*Vorliegender Text*
# Grub Kommandozeile

## Gentoo-kid

Hallo, wenn ich Grub2 installiert habe und er zeigt mir das Bootmenü an, und führt auch einen reboot durch, den Eintrag habe ich in die grub.cfg gesetzt.

Der Kernel ist auf hda1,was meine Bootpartition ist, der Rest ist auf hda3

Mein Eintrag für Gentoo in der Grub.cfg :

#Entry 0 - Load Linux kernel

menuentry "Gentoo" {

set root=(hd0,1)

linux /vmlinuz root=/dev/hda3

initrd /initrd

Als Meldung erschein beim booten:

No Kernel loadet.

Kann ich durch die Grub-Komandozeile den Kernel laden?

Was muss ich ändern, damit Grub den Kernel findet?

Ciao Gentoo-Kid

----------

## disi

Ich benutze kein Grub2 aber generell ist fuer Grub /dev/hda1 == (hd0,0)

Ausserdem fehlt da wohl eine abschliessende Klammer "}" ?

----------

## Gentoo-kid

Die Klammer ist beim copy & paste verlohren gegangen, im Original seht sie drinn.

*Ausgangsdaten*
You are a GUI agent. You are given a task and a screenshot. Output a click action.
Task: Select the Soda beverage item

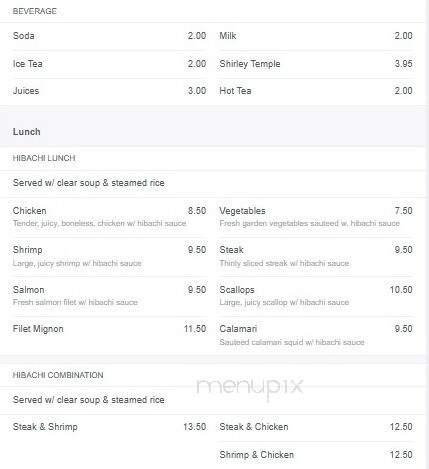tap(109, 36)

*Bearbeite Folgendes*
1 - Gib aus dem Text zur Grub-Kommandozeile den Abschnitt wortwörtlich wieder, der mit „initrd /initrd“ beginnt und bis einschließlich „den Kernel findet?“ reicht.
2 - Führe den Text zur Grub-Kommandozeile im Anschluss an seinen letzten Satz fort.

*Antworten je Aufgabe*
1 -
initrd /initrd

Als Meldung erschein beim booten:

No Kernel loadet.

Kann ich durch die Grub-Komandozeile den Kernel laden?

Was muss ich ändern, damit Grub den Kernel findet?

2 -
----------

## disi

Hast du es denn einmal mit set root=(hd0,0) versucht, wenn dein Kernel dort liegt?

----------

## Gentoo-kid

Hroot=(hd0,0) ist für Grub 1.

In Grub 2 ist das (hd0,1) aber ich probiere grade rum.

----------

## cmp

hast du es geschaft ?

grub 0.97 ->

title Gentoo  2.6.28-r7 NEW

root (hd0,0) #erste platte0,0 erste partition

kernel /kernel root=/dev/ram0 init=/linuxrc ramdisk=8192 real_root=/dev/sda3 udev vga=0x318

initrd /initramfs

----------

## py-ro

Mit welchem Befehl hast du Grub2 installiert?

Py

----------

## Gentoo-kid

Ich habe ein emerge Grub ausgeführt, und es ging komischer Weise. 

Hatte das vorher mal mit Grub-install gemacht, war eine Fuddelei, bis ich es hinbekommen habe.

Jetzt bootet er mit dem Befehl in der Kommandozeile: "  boot /Kernelname  ".

Nur automatisch findet er den Kernel noch nicht.

Wenn ich nach Hause komme, probiere ich mal das von cmp aus, danke soweit!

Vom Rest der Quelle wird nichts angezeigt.